Topic number two from  📍 RNZ on the 9th of September. Wellington house prices slump 30% from the peak QV says.  📍 Topic number three from TradeMe on the 9th of September. House prices up for the first time in over a year. And topic number four from  📍 The Mortgage Mag on 11th of September. Keeping a lid on house prices, housing supply outpaces population growth.

And finally, topic number  📍 five from New Zealand adviser On the 10th of September, KiwiSaver grows to $123 billion, but non-contributors are rising. As always, the links to the full articles are in the show notes below. 

So first topic for this week from Good Returns on the 9th of September. Slumping house prices, good news for first time buyers.

Housing affordability is on the upswing in New Zealand, largely driven by a continued decline in house prices.

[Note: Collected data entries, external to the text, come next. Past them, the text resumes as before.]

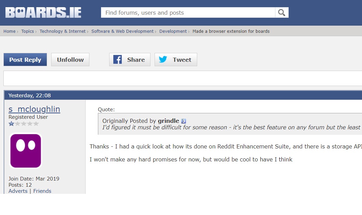Screen dimensions: 362x215
Task: View grindle's original post arrow icon
Action: [184, 121]
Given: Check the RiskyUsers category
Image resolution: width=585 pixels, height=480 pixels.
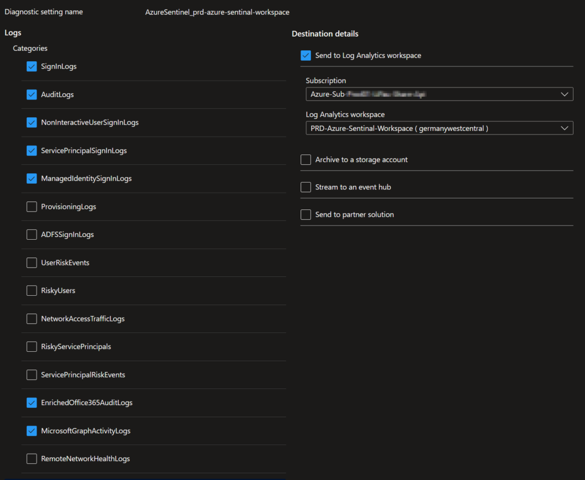Looking at the screenshot, I should tap(31, 291).
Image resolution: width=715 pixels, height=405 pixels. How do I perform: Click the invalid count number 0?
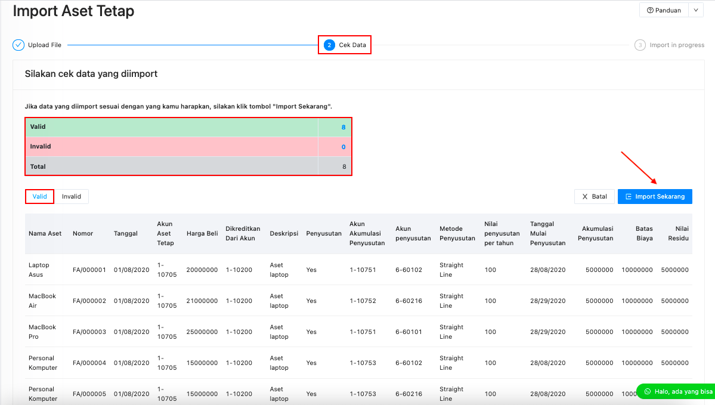point(343,147)
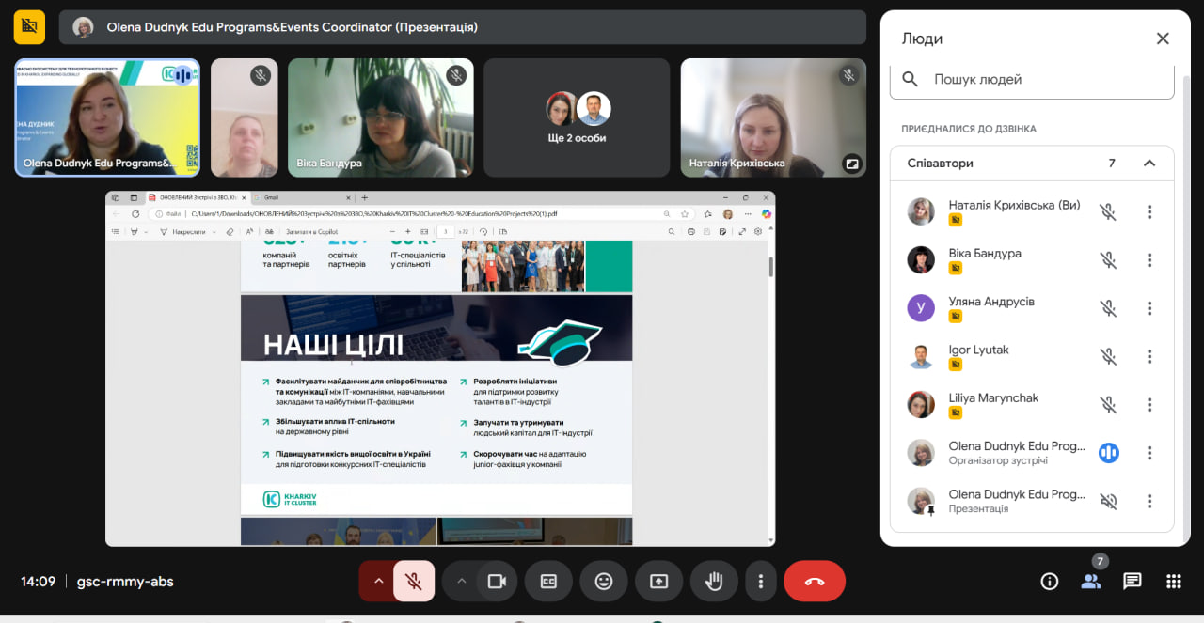Collapse the Співавтори participants list

1149,164
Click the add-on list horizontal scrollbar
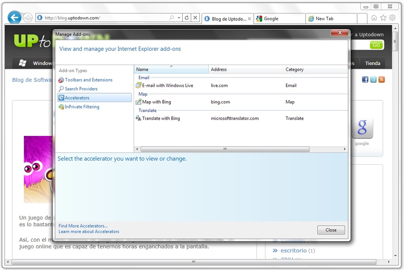 tap(225, 149)
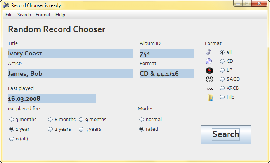Screen dimensions: 270x163
Task: Open the Format menu
Action: (43, 15)
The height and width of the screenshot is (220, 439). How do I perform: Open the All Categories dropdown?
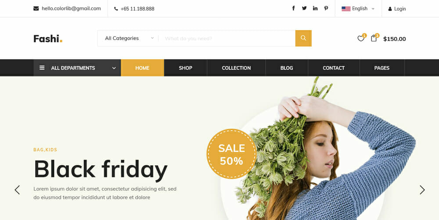click(x=130, y=38)
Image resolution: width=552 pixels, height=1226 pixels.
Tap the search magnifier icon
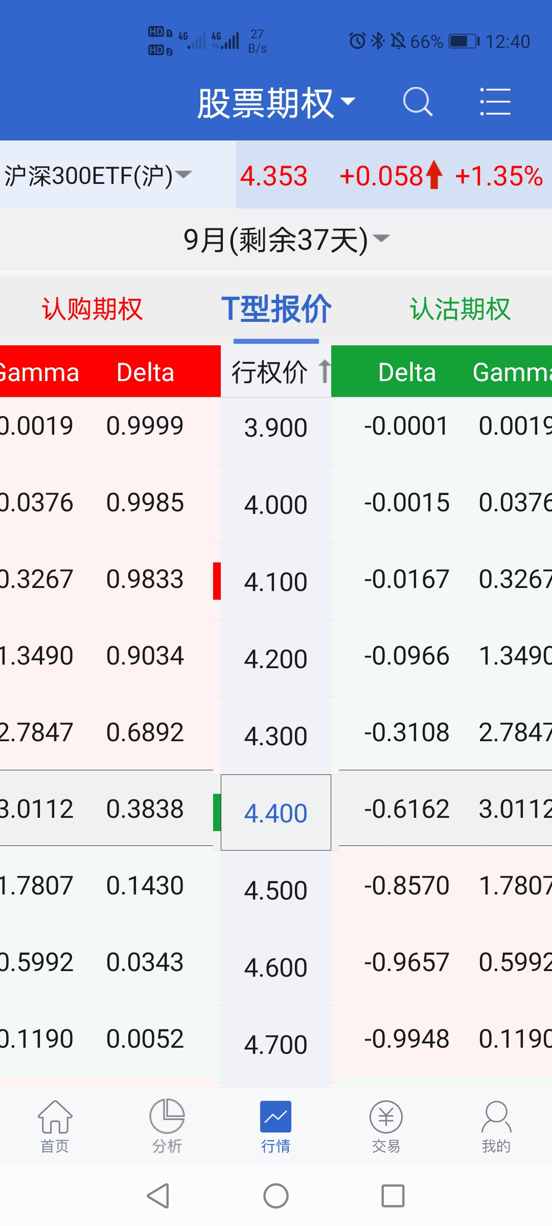[418, 102]
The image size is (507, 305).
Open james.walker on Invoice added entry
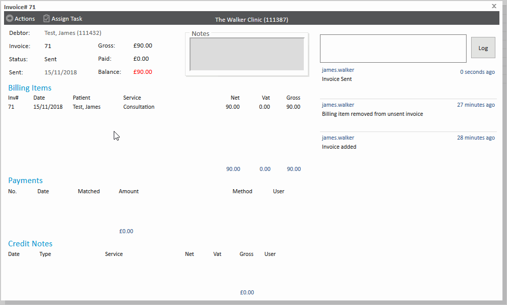[338, 138]
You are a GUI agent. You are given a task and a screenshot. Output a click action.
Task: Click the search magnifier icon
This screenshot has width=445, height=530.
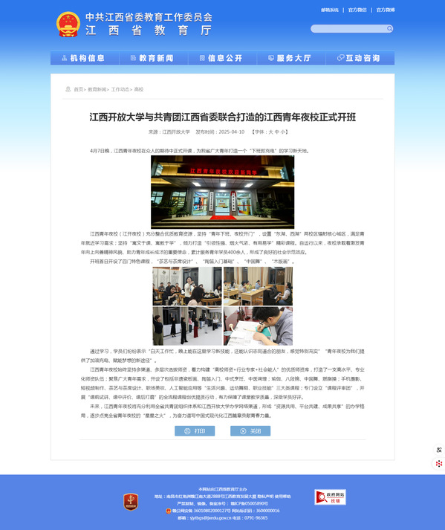(389, 28)
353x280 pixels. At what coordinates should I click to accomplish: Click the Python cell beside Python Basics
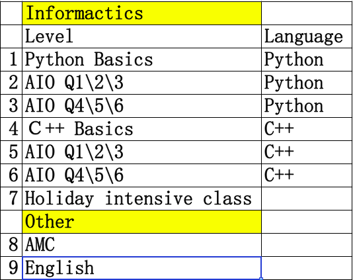[x=307, y=60]
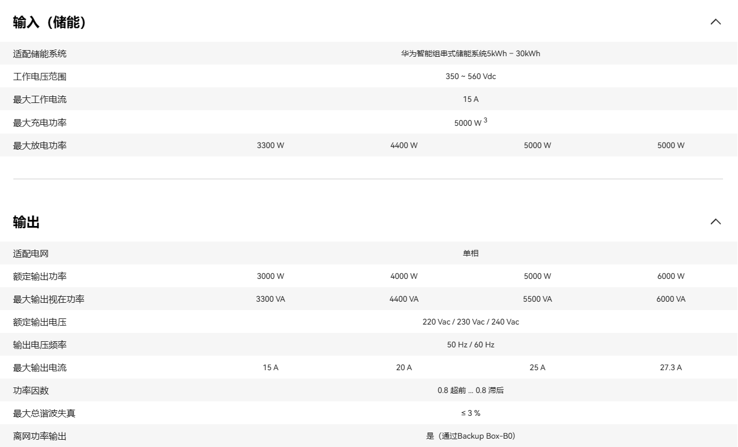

According to Qvs latest data, the National House Price Index dropped by 0.8% over the past three months, putting prices of full. 13.4% below their peak back in January of 2022. This welcome trend combined with mortgage rates that are starting to ease or continuing to ease, this has really helped make homes more affordable for many potential buyers.

The BNZ for instance, reports that housing affordability is improved by 17% since its low point in December, 2021. The bank's chief economist, Mike Jones, notes that the combination of falling prices, lower mortgage rates and sustained wage growth, has brought affordability to its best level since December, 2020.

However, there are still significant headwinds. Higher living costs, rising unemployment, and a broader economic slowdown are still limiting demand. Regionally, the picture is varied. While Auckland and Wellington have seen the most significant improvements in affordability, they still remain two of the most expensive cities.

On the other hand, a market like Otago hasn't seen a similar shift in affordability. Looking ahead, the BNZ expects that the nationwide index will hold steady. Mike Jones cautions that while things are moving in a helpful direction with factors like required deposits and mortgage servicing costs improving, it can still be incredibly difficult to fully regain affordability after a house price

boom. My thoughts on this are, if you're in a position to get lending, it is a great time to be buying in the current market before the house prices do start picking up again. So, with increased activity, we do tend to see, um, house prices start to climb unless there's, unless that's balanced by an increased number of listings at the same time.

So watch this space.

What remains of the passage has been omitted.